THE COST OF OBESITY (July 13 2010) http://www.longevitymeme.org/news/vnl.cfm?id=4808
A good example of what obesity does to your long term health: "Men who enter adult life obese face a life-long doubling of the risk of dying prematurely, new research has found. In a study presented today (Tuesday) at the International Congress on Obesity in Stockholm, researchers tracked more than 5,000 military conscripts starting at the age of 20 until up to the age of 80. They found that at any given age, an obese man was twice as likely to die as a man who was not obese and that obesity at age 20 years had a constant effect on death up to 60 years later. They also found that the chance of dying early increased by 10% for each BMI point above the threshold for a healthy weight and that this persisted throughout life, with the obese dying about eight years earlier than the non-obese. Body mass index (BMI) was measured at the average ages of 20, 35 and 46 years, and the researchers investigated that in relation to death in the next follow-up period. A total of 1,191 men had died during the follow-up period of up to 60 years. The results were adjusted to eliminate any influence on the findings from year of birth, education and smoking. At age 70 years, 70% of the men in the comparison group and 50% of those in the obese group were still alive and we estimated that from middle age, the obese were likely to die eight years earlier than those in the comparison group."
PTEN AND NERVE REGENERATION (July 12 2010) http://www.longevitymeme.org/news/vnl.cfm?id=4806
Via EurekAlert!: "Scientists have discovered a way to enhance nerve regeneration in the peripheral nervous system. This important discovery could lead to new treatments for nerve damage caused by diabetes or traumatic injuries. Peripheral nerves connect the brain and spinal cord to the body, and without them, there is no movement or sensation. Peripheral nerve damage is common and often irreversible. [Researchers] used a rat model to examine a pathway that helps nerves to grow and survive. Within this pathway is a molecular brake, called PTEN, that helps to prevent excessive cell growth under normal conditions. In addition to discovering for the first time that PTEN is found in the peripheral nervous system, [the team] demonstrated that following nerve injury, PTEN prevents peripheral nerves from regenerating.
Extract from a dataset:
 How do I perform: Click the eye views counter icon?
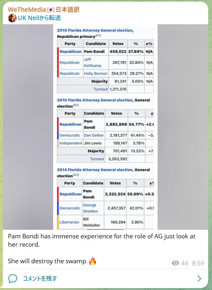[x=175, y=263]
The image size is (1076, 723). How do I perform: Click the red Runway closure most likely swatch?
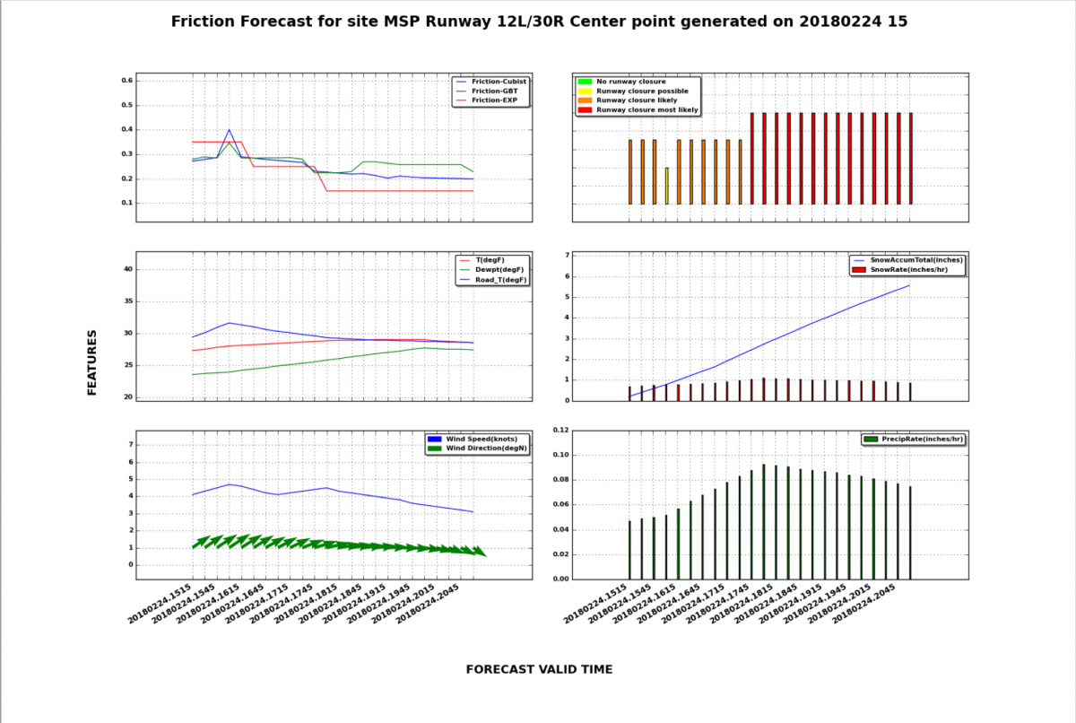pos(585,109)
The team was able to block PTEN, an approach that dramatically increased nerve outgrowth. We were amazed to see such a dramatic effect over such a short time period. No one knew that nerves in the peripheral system could regenerate in this way, nerves that can be damaged if someone has diabetes for example. This finding could eventually help people who have lost feeling or motor skills recover and live with less pain."